Going Wild
One of the healthiest fats you can choose is wild salmon.
Why wild?
Because throughout their short lives, salmon swim from fresh water into the ocean and back into fresh water again picking up and delivering nutrients along the way. They eat algae and turn it into different omegas (about 16 of them!) including 3,6,9 and vitamin D as well. These are all great nutrients to support better health.
This recipe for Wild Salmon in Parchment Paper adds the power of plants – shiitakes (more D and immune supporting antioxidants), carrots and leeks, for more powerful nutrition anytime! Enjoy this meal for dinner with a glass of wine (wine is allowed!) and no other carbs. If you’re watching your weight and/or trying to lose fat, maybe add some greens instead. Or make this a power lunch by pairing it with wild rice or sweet potato.

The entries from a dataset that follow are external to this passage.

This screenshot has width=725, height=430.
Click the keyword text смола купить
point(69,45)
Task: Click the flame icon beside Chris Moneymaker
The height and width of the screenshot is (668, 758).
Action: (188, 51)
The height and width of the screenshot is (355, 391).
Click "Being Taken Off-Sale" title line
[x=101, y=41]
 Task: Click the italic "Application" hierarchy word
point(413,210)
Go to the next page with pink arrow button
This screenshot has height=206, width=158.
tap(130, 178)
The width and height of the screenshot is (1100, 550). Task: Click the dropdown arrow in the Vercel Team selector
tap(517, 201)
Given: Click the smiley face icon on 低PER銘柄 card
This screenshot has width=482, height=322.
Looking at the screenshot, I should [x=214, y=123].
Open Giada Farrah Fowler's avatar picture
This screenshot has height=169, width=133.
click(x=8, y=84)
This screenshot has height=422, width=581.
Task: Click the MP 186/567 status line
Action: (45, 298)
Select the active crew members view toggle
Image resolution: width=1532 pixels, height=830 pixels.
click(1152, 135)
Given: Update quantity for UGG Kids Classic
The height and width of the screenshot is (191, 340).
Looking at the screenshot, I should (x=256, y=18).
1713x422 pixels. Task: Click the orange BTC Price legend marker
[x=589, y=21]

Wild Salmon in Parchment Paper (Serves 2)
Ingredients
4 ounces shiitake mushrooms cleaned & sliced
3 carrots julienned
1 leek, cleaned & chopped
1 ½ Tbsp. olive oil
salt & pepper to taste
2 wild salmon fillets skinless (4oz. each)
Directions
1. Preheat oven to 400 degrees. Cut 2 12-by-17-inch pieces of unbleached parchment paper. Fold each in half crosswise to make a crease, then unfold and lay flat.
2. Mix mushrooms, carrots and leeks with olive oil and season with salt & pepper.
3. Divide veggies evenly among the parchment paper sheets and top each with piece of salmon.
4. Add 1 Tbsp. water to each serving. Fold parchment paper over ingredients to create a half-moon shape and fold open sides to create a sealed packet
5. Bake both parchment packets on one rimmed baking sheet for ~10 minutes. Serve immediately.